The hazards of anemia in pregnant women
Firstly, the occurrence of anemia during pregnancy is very common, and most cases are mild anemia, but a small proportion can be severe. The harm of anemia comes from two aspects: one is that it is harmful to the fetus, as anemia during pregnancy can affect the intellectual development of the fetus, which is very clear. Another harm comes from the mother, such as the possibility of postpartum hemorrhage or infection. If a cesarean section is performed, our hemoglobin must not be lower than 80 grams. If it is below 80 grams, a blood transfusion or intraoperative blood preparation is needed.

What is the earliest gestational week that a premature baby can survive?
Preterm infants, how many weeks can survive, first let's talk about the concept of preterm birth. The concept of preterm birth is more than 28 weeks but less than 37 weeks, this is called premature birth. However, with the improvement of neonatal resuscitation technology, in China, if it’s after 26 weeks, the vast majority of newborns can also survive. But after survival, the cost is quite high. For instance, if it's in a top-tier hospital, the cost for newborns born between 26 and 28 weeks can be around several hundred thousand yuan. So, even after some medical insurance policy reimbursements, you would still have to spend around tens of thousands of yuan on your own.

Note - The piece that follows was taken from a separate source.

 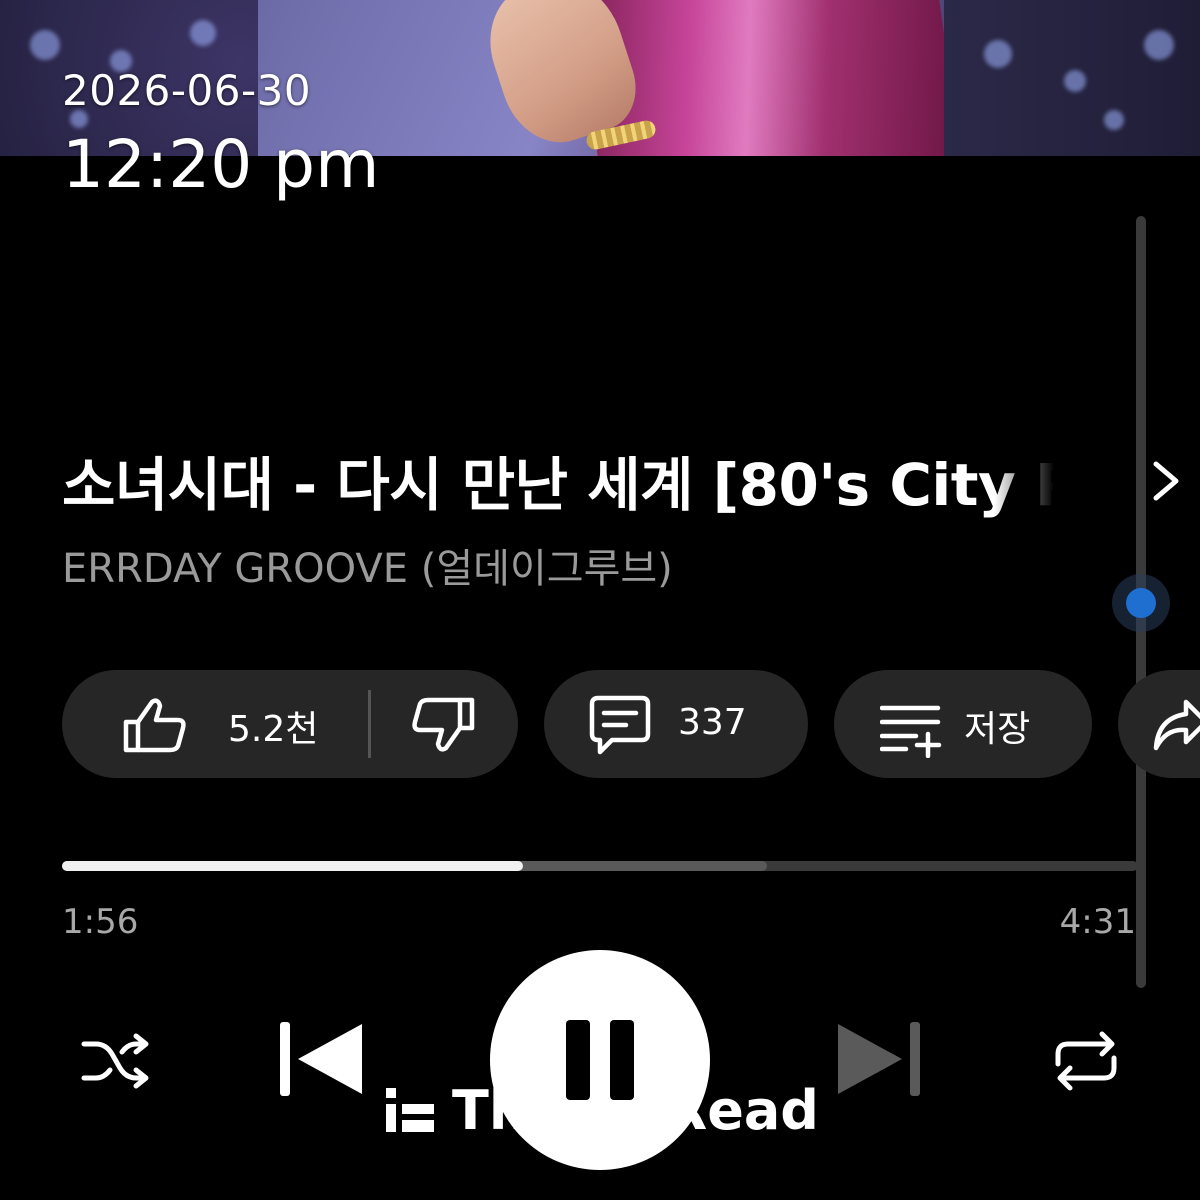 What do you see at coordinates (443, 725) in the screenshot?
I see `thumbs-down-icon` at bounding box center [443, 725]. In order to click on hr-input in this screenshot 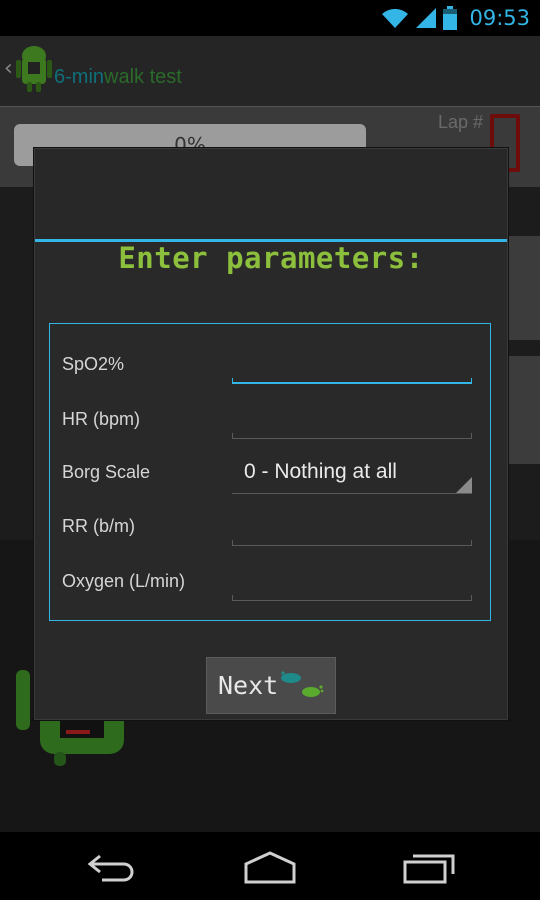, I will do `click(352, 422)`.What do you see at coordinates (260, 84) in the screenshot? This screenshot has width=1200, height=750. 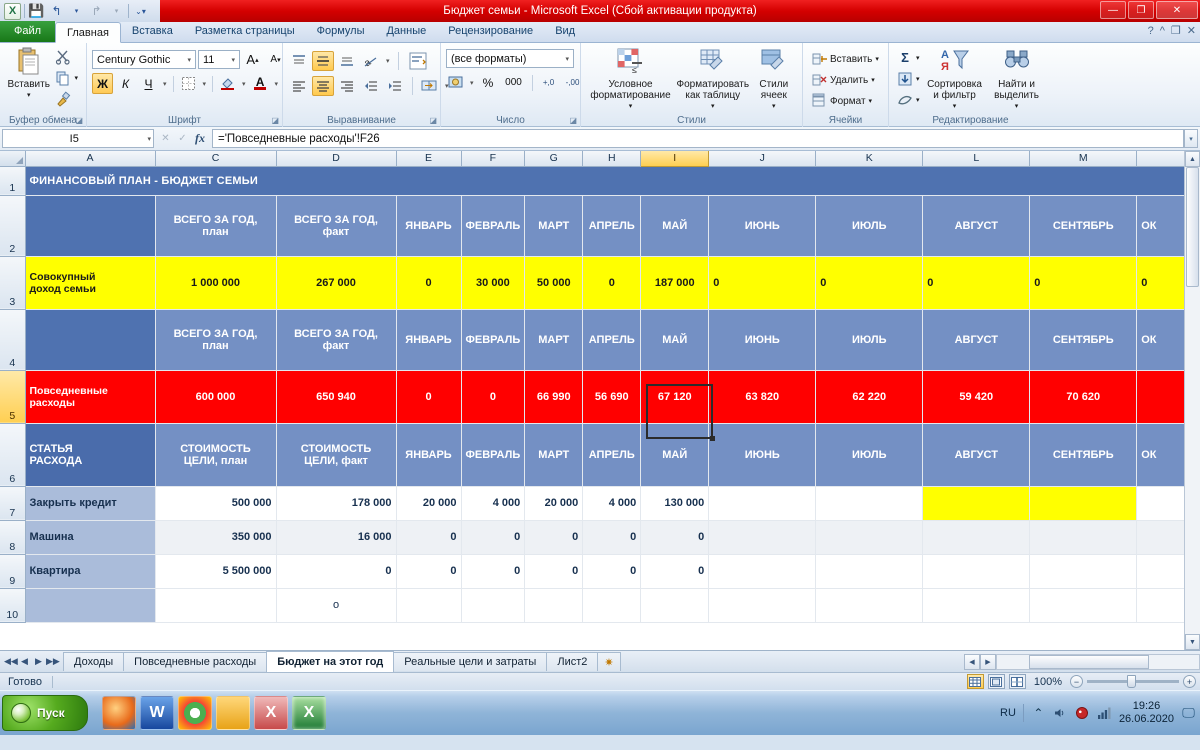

The difference between postpartum hemorrhage and menstruation
The difference between postpartum hemorrhage and menstruation varies whether it is a vaginal delivery or a cesarean section. The timing of postpartum bleeding varies, and it also relates to postpartum lochia. If the bleeding occurs within 24 hours, it is called severe postpartum hemorrhage; most frequently, we encounter bleeding after 24 hours. Typically, for vaginal deliveries, bleeding occurs within seven days. In cesarean sections, due to the uterine incision, healing is needed, and the duration of bleeding varies by individual and health, commonly lasting from one to two months post-operation. Postpartum bleeding is due to incomplete healing of the uterine lining, which is different from menstrual bleeding. Menstrual bleeding is usually heavier in the initial days and the blood is dark red with a cyclic pattern. In contrast, postpartum bleeding does not have a cyclic nature; it usually consists of fresh red or dark blood, whereas menstrual bleeding typically involves dark blood.

Does ovarian teratoma affect pregnancy?
In gynecology, teratomas are a very common type of ovarian cyst. If a teratoma is discovered during the pre-pregnancy period, its size should be considered. If the teratoma is larger than five centimeters in diameter and is accompanied by abnormalities on a CT scan, it is recommended to undergo surgery before attempting to conceive. If the teratoma is very small, such as two to three centimeters in diameter, it does not affect future pregnancy. If a teratoma is discovered during early pregnancy, opinions vary. Some recommend surgical treatment after the first trimester, while others suggest a pregnancy observation plan. Teratomas during pregnancy are prone to complications such as ovarian cyst torsion, which can cause abdominal pain. Therefore, if you have a teratoma and successfully conceive, be mindful of any pain.